A fast-moving dust storm blotted the sun out of the Martian sky above NASA’s Opportunity Rover this week, forcing the 15-year-old droid to temporarily shut down to conserve energy. In a conference call with reporters on Wednesday, NASA Jet Propulsion Laboratory physicist John Callas, Ph.D. assured the public that the rover “should be able to ride out the storm.” But it soon became clear how much of Martian weather remains a mystery, and how much we are still woefully unprepared to colonize the red planet.
Opportunity, which is solar powered, has spent the past week and a half in and out of sleep mode, coping with reduced power and sending measurements on atmospheric opacity back to Earth. “It’s completely black on Mars. It’s completely dark,” according to Callas, who is also Opportunity’s project manager. From June 2 to 10, the dust cloud enveloping Opportunity brought atmospheric opacity, measured as tau, from 0.6 to 10.8 — a change visible in the following set of images sent back by Opportunity as the storm overcame it. Future Martian colonists will need to be prepared for situations like this:
As intense as it looks, this dust storm (like most dust storms on Mars) is very different than you might imagine. It’s nothing like the havoc wrought by the dust storm in the 2015 science fiction film The Martian for example — where a potato-eating American spaceman played by Matt Damon gets stranded on the planet due to a dust storm with hurricane-level winds that ripped through his team’s research station.
NASA researchers say that even the strongest winds during a dust storm on Mars tend to max out at around 60 miles per hour, below the threshold defining a hurricane from a tropical cyclone here on Earth. Further lightening the load is the fact that Mars’ atmosphere is about 1 percent the density of Earth’s own — meaning that the wind has less of the gas and pressure needed to inflict that much damage.
That said, Mars’ dust storms are still dangerous — just not in the way that desert sandstorms on Earth are. They’re truly made of dust, for starters, close in consistency to talcum powder or confectioner’s sugar, and that dust holds a slight charge of static electricity that can accumulate and discharge in unpredictable ways. A presentation delivered at the 2017 Lunar and Planetary Institute meeting suggested that electrical arcing in Martian dust storms could resemble terrestrial thunderstorms on Earth and are likely to pose a threat to vehicle take-offs, ascents, and orbital insertions. Other concerns include the potentially toxic content within these dust clouds, which is believed to include hexavalent chromium and perchlorates (salts of perchloric acid).

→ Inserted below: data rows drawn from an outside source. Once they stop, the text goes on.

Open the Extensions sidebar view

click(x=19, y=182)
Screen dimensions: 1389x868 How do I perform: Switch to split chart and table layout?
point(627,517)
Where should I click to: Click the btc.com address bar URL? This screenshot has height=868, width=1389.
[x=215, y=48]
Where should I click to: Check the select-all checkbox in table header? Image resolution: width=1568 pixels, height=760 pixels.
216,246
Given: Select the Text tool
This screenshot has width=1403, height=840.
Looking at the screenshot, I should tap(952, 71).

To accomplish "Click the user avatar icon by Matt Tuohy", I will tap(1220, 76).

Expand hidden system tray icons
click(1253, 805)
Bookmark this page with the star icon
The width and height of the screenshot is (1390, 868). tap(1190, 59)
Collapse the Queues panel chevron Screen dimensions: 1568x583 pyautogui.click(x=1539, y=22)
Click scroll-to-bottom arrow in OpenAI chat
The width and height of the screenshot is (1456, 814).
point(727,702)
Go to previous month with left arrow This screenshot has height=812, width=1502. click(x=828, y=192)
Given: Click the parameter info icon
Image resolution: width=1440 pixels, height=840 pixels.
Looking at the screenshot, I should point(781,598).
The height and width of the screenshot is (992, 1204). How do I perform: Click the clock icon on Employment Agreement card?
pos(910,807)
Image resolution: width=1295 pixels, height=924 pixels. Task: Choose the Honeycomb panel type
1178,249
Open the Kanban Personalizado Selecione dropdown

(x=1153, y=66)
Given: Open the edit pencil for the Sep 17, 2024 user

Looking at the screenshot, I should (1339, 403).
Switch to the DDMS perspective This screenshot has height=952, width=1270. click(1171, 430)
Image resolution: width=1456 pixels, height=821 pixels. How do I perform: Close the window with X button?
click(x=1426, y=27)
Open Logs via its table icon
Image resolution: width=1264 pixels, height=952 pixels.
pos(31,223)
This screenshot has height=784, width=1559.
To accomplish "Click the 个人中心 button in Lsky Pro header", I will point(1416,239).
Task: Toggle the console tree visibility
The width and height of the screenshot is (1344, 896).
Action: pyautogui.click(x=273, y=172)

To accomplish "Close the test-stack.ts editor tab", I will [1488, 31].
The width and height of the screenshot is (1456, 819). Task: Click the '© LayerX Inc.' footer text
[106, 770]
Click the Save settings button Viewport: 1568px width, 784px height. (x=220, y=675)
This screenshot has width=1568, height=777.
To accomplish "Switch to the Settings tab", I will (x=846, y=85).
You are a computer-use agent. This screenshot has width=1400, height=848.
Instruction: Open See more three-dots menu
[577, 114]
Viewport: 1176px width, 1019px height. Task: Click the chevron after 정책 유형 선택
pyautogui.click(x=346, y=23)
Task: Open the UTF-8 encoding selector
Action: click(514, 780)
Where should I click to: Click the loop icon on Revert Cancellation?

When Opportunity’s energy production dropped to only 22 watt-hours on Sunday, Callas declared a precautionary spacecraft emergency, putting plans into motion to conserve the rover’s energy until the dust settles. By weathering this storm, the beloved rover is driving home a critical message about Martian dust storms, according to the director of NASA’s Mars Exploration Program, Jim Watzin: just how important Martian meteorology will be for future manned missions to the planet.
“The big takeaway here is that we really need to understand these storms to the degree that we can have some level of forecasting capability,” Watzin told reporters. “We would not want to have a crew, if you will, operating remotely from their base and be caught off-guard with a storm like this, and have difficulty getting back home.”
“In order to support humans safely — just as you do with difficult operations here on Earth — you need to have an understanding of the circumstances in which they’re gonna work. Being able to forecast the weather and environmental conditions is just one of the most fundamental things that we’d want to be able to support the crews with.”